We define the 2-color van der Waerden number, $w(2;k)$, to be the largest integer $N$ where $[N]$ can be partitioned into two $k$-AP-free sets. For general $k$, the best lower bound is $w(2;k)\ge 2^k/k^{o(1)}$ and is achieved by essentially using a uniformly random partition (and then using LLL to ensure a secondary correction phase succeeds).
I am curious about a related quantity. Let $d(1/2,k)$ be the largest $N$ where there exists a $k$-AP-free set $S\subset [N]$ with $|S| \ge N/2$. By pigeonhole, we have that $d(1/2,k) \ge w(2;k)$.
Questions
Do we know if $d(1/2,k)\gg 2^k$, or is the inequality above the limit of our knowledge currently? Edit: actually, it’s straight-forward to prove $d(1/2,k) \ge 2^k/(e^2+o(1))$ by probabilistic method (first include each element with prob $1/2+1/k$ then delete a member of each $k$-AP).

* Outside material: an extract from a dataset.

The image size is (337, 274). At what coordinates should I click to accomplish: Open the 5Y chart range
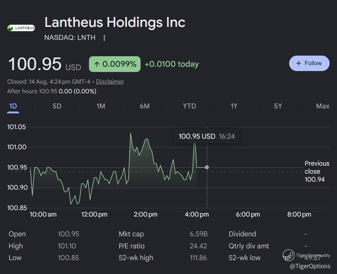(x=278, y=106)
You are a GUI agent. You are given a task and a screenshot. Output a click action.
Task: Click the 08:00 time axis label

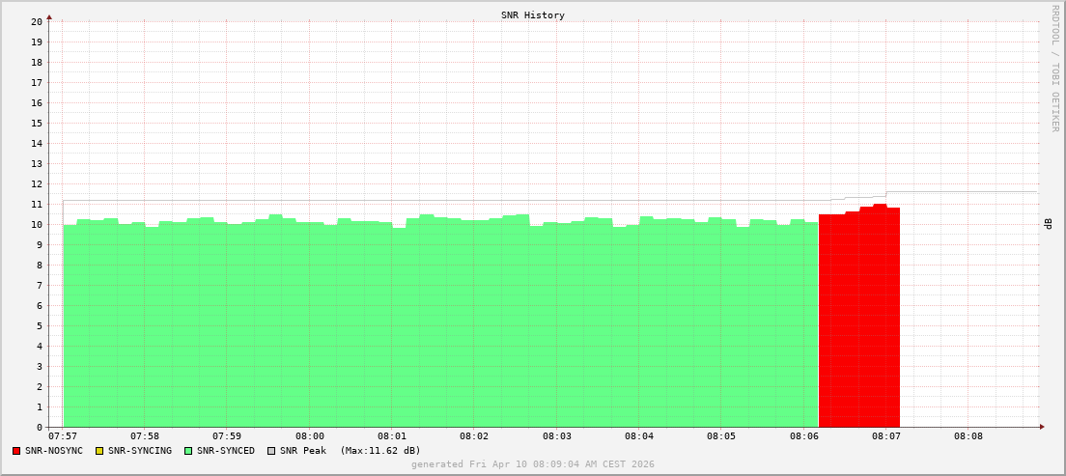(309, 436)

Is it reasonable to suspect $d(1/2,k) \le (2+o(1))^k$ (i.e. that for this density we can’t do much better than random)? I think such an upper bound is expected for $w(2;k)$.
Best Answer
We can take the set of all numbers in base $k$ that don't contain the digit $0$, for $k$ prime.
This is $k$-term-progression-free since every $k$-term progression in $\mathbb F_k$ is either constant or contains $0$, thus any $k$-term progression in $\mathbb Z$ takes all possible values in the last nonconstant digit.
The intersection with $[k^n]$ has density $(\frac{k-1}{k})^n \approx e^{-n/k}$, letting us take $n \approx k \log 2$, for a lower bound of $k^{ k (\log 2-o(1))}$, which is superexponential in $k$.